Wesley nodded, taken aback slightly by the sheer brutal nature of the task and how calmly his father had expressed it. And…how calmly Wesley himself accepted it.

A chill passed over him as his father put his wand to his own neck and began speaking.

“The Nocturne has come to take more from us.” His voice danced around Wesley’s ear like a warm cloud. “Our livelihoods, our loved ones, our very lives, were not enough for him. He wants more. He would have us give up our hearts, our minds, everyting, for his petty little game.” He let it sink in. “We will not give it to him. If he wants more, then we’ll make him pay for every inch of ground. Every second of our lives we’ll never get back. Every person we hold dear that we will never be able to hold again.” He sounded like he almost choked up and Wesley looked up at him. There was something close to tears in his eyes. “Give them hell and don’t look back.”

A roar went up from all those around the grounds. The defenders, they were ready.

And it was good that they were because in that very moment, as his father dropped his wand from his throat, that the shield exploded in a great show of silvery, bright sparks.

They came like a wave, thunderous and feral, from the mists beyond.

***

Wesley was frozen beside his father, watching them come.

A wave of beings of all sizes and kinds. He saw witches and wizards in their robes, sprinting. What was left of the trolls, trying to run toward the house. The centaurs, shooting their arrows as their hindquarters kicked up dirt. And what looked like goblins, with their knife sized blades, riding atop their backs.

Then there were the wolves and the werewolves, from the looks of it. Half transformed…Wesley had never seen something like it. Somehow under the Nocturne’s artificial night, they had been able to tap into their transformative power.

There were mortals too, with their guns. Some magically enhanced, others just simply firing away. Bullets aglow with some imbued magick skipped off the ground and danced around, exploding and burrowing into anything they hit like supercharged bees.

Shots rang out all from the roof behind them.
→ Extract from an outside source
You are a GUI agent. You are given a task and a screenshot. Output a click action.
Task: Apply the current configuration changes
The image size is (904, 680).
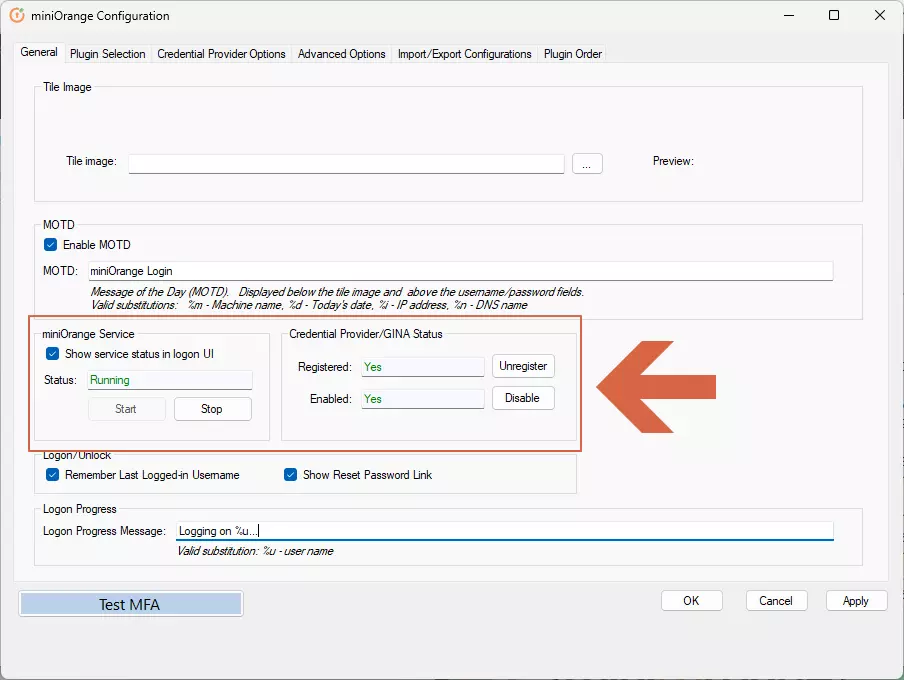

Men and creatures alike dropped like pebbles in the oncoming horde. Their spells shot passed the two lone defenders on the lawn, flung wildly.

A shield materialized in front of them, taking the brunt of the onslaught. It burned silvery blue from all the impacts but never wavered.

Wesley blew out some air, impressed. His father barely looked like he was worried or even strained by it.

But Wesley braced himself and drew his blade.

At the last possible moment, when they were about to be overrun, his father did two things. First, he knelt and put his hand on the ground. Secondly, he raised his wand and flicked it silently.

The ground began to shake as dozens of portals opened right in front of them. The charging force ran right into them at the last second, most unable to change course. Those that did not find themselves transported away, were entangled in roots and vines. The ground suddenly looked like a centuries old forest floor. The poor attackers were ripped apart, pulled underground, and crushed.

Some tried to leap over the ambush, either with magic or with their powerful limbs only to be blunted by about ten different gunshots.

It was a masterstroke of surprise.

In his awe of it, Wesley was nearly beheaded by the wild swing of man twice his size. Almost literally. He must’ve been damn near eight feet tall and stacked with pallets of muscle. His two handed sword scarred the air with a red, lingering stripe.

Some kind of berserker with an enchanted weapon.

Wesley guessed he was a mercenary. Probably from the Hinterlands near west Russia. They were blunt objects, meant for breaching and butchering. Skilled in killing, it was sure, but not much use against highly skilled opponents.

His blows were powerful and Wesley barely parried the first two, but he’d wasted too much energy then. They were meant to overwhelm but if you just held on long enough…

He took a page out of his father’s book and shot a spell at the ground beneath the big man’s feet, making it instantly muddy.

The man, surprised, stumbled but still tried to swing. Wesley took his hand at the wrist, cut his throat, and disemboweled him all before he hit the ground.

“Good!” his father called as he dropped two small wolves with a wave of his wand, charring one and mangling the other with some unseen force. “Find the witch!”

Wesley nodded, not happy to be leaving his father like this, but determined to do as he was told.

As he began to run, things began to fall all around him. So many in fact they had him diving for cover beside an old yew tree. Then he realized exactly where those portals had taken the attackers as a thoroughly squashed centaur hit the ground not five meters from him.

His father had sent them into the sky, dropped them from the clouds. Damn clever. And they’d been falling for almost a minute and a half. A grisly fate.

Wesley’s shield lit up as a wizard, who’d had the wherewithal to slow his descent with magic, fired spells at down. The man wasn’t that accurate, but just fired an abundance of spells. Wesley didn’t waste his time on it.

Lifting his wand, he sent a torrent of loose wind up at the man and sent him careening off toward the ground somewhere on the other side of the estate.

Now, if only he knew where this damn witch was. He racked his brain on how to track her. There was too much magic to hone in on it. Too much mist to simply look. Too many dangers to run off willy nilly and hope to catch her. No…he needed…

Then it came to him.

Dark magick like the kind she summoned always left a mark. Yes, other wizards would be using it here, but not like her. Channeling from a coven was something else. Older, more primal. She would be close.

He needed something to enchant.

Wesley summoned a pair of glasses from the house. It took a long, almost tortuous moment for them to come. He didn’t know where they would be, but he knew they were there. Ten seconds later he saw them streaming toward him through the air. An old pair of his father’s spectacle, silver and gold rimmed.

He caught them deftly, thought for a second and said, “Vide malum.”

They glowed hot for a moment as the magic imbued and then cooled to almost freezing. He put them on. The world darkened for a moment, then became a shaky shade of gray, almost black and white. Welsey had to balance himself as his eyes swam with ethereal shapes.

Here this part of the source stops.